P. Andrus, C. Norton, H. Dugmore

Murdoch University (AUSTRALIA)
Background: The use of simulation environments to develop clinical judgment and skills in undergraduate nursing curricula is a teaching and learning strategy widely used in nursing education (Gough, Hellaby, Jones & McKinnon, 2012; Dearmon et al, 2014). Some of the benefits of simulated learning include the ability to provide students with a safe environment to practice clinical skills, learning to deal with errors without harm to the patient, developing critical thinking skills and improving the ability to process difficult cases in their own time. In addition, a simulated learning environment can help students to develop communication skills in relationships with patients, relatives and professional colleagues and boost confidence when undertaking clinical placements (Hope, Garside & Prescott, 2010).

Within the Australian context, students are required to undertake 800 hours in clinical practice during the degree to meet registration requirements. To enhance undergraduate students preparedness for clinical practice Murdoch University has developed a comprehensive curriculum of simulation.
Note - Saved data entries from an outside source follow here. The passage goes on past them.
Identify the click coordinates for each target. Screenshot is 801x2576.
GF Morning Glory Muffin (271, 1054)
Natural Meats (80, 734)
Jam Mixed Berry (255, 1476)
This paper will describe a pre placement simulation delivered to first year students in preparation for an aged care placement.

Over two academic semesters students are taught clinical and non-technical skills, in preparation for a two week clinical placement in an aged care facility. Immediately prior to the clinical placement a program of simulation is delivered at the University campus to consolidate the year’s learnings. The curriculum for the pre placement program was developed by academics in consultation with a provider of aged care services.
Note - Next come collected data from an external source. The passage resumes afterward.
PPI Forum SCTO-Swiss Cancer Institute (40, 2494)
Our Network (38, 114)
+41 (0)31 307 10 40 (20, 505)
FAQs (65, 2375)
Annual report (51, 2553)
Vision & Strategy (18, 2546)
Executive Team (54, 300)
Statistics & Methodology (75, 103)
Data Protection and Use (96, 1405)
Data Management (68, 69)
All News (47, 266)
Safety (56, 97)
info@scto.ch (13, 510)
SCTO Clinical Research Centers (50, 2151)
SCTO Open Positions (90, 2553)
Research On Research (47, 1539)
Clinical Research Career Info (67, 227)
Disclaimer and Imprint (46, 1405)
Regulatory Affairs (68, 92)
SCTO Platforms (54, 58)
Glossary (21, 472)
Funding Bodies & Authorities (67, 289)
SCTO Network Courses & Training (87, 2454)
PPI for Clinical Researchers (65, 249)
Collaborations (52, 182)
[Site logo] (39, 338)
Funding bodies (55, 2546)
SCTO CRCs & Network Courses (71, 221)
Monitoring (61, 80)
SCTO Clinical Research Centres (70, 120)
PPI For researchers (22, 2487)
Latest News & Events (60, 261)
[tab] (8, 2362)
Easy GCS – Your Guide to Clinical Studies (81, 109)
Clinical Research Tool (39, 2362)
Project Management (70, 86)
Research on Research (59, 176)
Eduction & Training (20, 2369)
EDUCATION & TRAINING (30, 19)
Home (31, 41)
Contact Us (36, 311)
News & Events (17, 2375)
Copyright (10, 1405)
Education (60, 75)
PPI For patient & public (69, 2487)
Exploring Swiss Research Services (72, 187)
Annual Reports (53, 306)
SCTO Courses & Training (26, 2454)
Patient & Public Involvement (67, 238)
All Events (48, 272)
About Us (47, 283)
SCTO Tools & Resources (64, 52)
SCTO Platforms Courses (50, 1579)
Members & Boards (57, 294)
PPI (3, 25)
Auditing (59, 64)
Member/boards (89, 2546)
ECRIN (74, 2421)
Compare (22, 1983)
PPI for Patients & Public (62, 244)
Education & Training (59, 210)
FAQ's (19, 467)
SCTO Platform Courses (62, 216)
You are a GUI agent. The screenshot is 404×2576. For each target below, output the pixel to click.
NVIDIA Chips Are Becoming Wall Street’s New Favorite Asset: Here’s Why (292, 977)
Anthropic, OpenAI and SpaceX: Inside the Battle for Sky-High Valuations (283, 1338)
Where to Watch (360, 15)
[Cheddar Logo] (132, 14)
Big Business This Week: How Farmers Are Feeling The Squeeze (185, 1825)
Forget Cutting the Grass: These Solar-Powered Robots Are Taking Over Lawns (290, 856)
The pre placement program includes 6 hours of classroom activities developing non-technical skills (induction to an aged care facility, setting objectives, receiving feedback, reviewing assessment strategies, developing respect and gaining perspectives of older adults) and 6 hours in a simulated ward consolidating clinical skills (hand washing, bed making, providing personal hygiene, assistance with feeding and mobilization, clinical handover and conducting a heath assessment). Students use a combination of low fidelity mannequins, role play and problem based enquiry to complete the class room and ward activities.

A simple numerical assessment scale which also provided opportunity for narrative feedback was used to gather feedback from the students, educators and nurses supervising the students on placement.

Feedback from the students, educators and nurses providing supervision was overwhelmingly positive. Feedback indicated that the classroom activities and ward based simulations were relevant and useful in preparation for clinical practicum, allowed the development of skills in the provision of care and provided the opportunity to practice statutory assessments.

Conclusions /recommendation:
The simulation experienced by first year nursing students, immediately prior to their aged care placement, provided a good foundation to consolidate and practice previously acquired skills. Students expressed they felt well prepared and ready to commence their placements in the following week.

This model of pre placement simulation will be integrated across the three year Bachelor of Nursing program.